Exploit available for critical RCE (CVE-2023-32314) bug in VM2 sandbox library
The maintainers of the VM2 library swiftly patched these critical flaws, which, if exploited, could permit malicious actors to circumvent security boundaries, modify console logs, and execute arbitrary shellcodes. These vulnerabilities, identified as CVE-2023-32314 and CVE-2023-32313, were discovered by Takeshi Kaneko, a researcher at GMO Cybersecurity by Ierae, Inc.
CVE-2023-32314: Breaking Out of the Sandbox
The first vulnerability, CVE-2023-32314, carries a CVSS score of 9.8, indicating its critical nature. This sandbox escape vulnerability was present in VM2 versions up to 3.9.17, exploiting an unexpected creation of a host object based on the Proxy specification.
In essence, this vulnerability could allow a malicious entity to bypass the sandbox protections. Once these protections are sidestepped, the attacker could gain remote code execution rights on the host running the sandbox. This is a particularly dangerous situation, as it essentially hands the keys to the kingdom to the attacker, enabling them to execute arbitrary code on the target system.

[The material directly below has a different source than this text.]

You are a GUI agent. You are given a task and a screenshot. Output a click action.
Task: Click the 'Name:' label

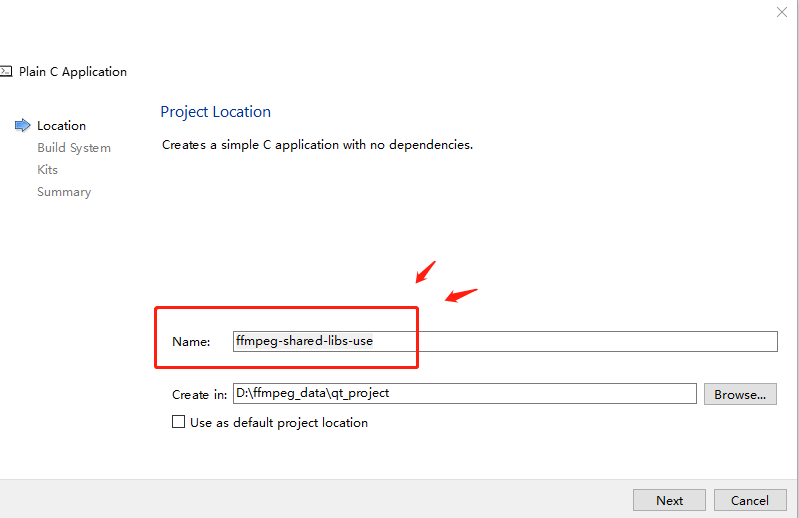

Fortunately, the maintainers of VM2 have patched this vulnerability in version 3.9.18, preventing further exploits. However, it is worth noting that there are no known workarounds for this vulnerability.
CVE-2023-32313: Inspect Manipulation
The second vulnerability, CVE-2023-32313, carries a CVSS score of 5.3. This flaw enabled the malicious actor to manipulate the inspect method, allowing them to get a read-write reference to the Node.js inspect method and alter options for console.log.
While this flaw doesn’t present the same level of risk as the sandbox escape, it’s far from harmless. The ability to manipulate console.log options could be used for various malicious activities such as altering log files, creating misleading error messages, or even hiding an attacker’s activities.
The good news is that this vulnerability was also addressed in VM2 version 3.9.18. For users who cannot immediately upgrade, a viable workaround is to make the inspect method readonly after creating a VM. This can be achieved using the command: `vm.readonly(inspect)`.
Proof-of-Concept Exploit Code
Following the release of the patched VM2 version, Takeshi Kaneko published the exploit code for both CVE-2023-32314 and CVE-2023-32313 on GitHub [1, 2]. These repositories provide a valuable resource for understanding the mechanics of these vulnerabilities and the measures taken to mitigate them.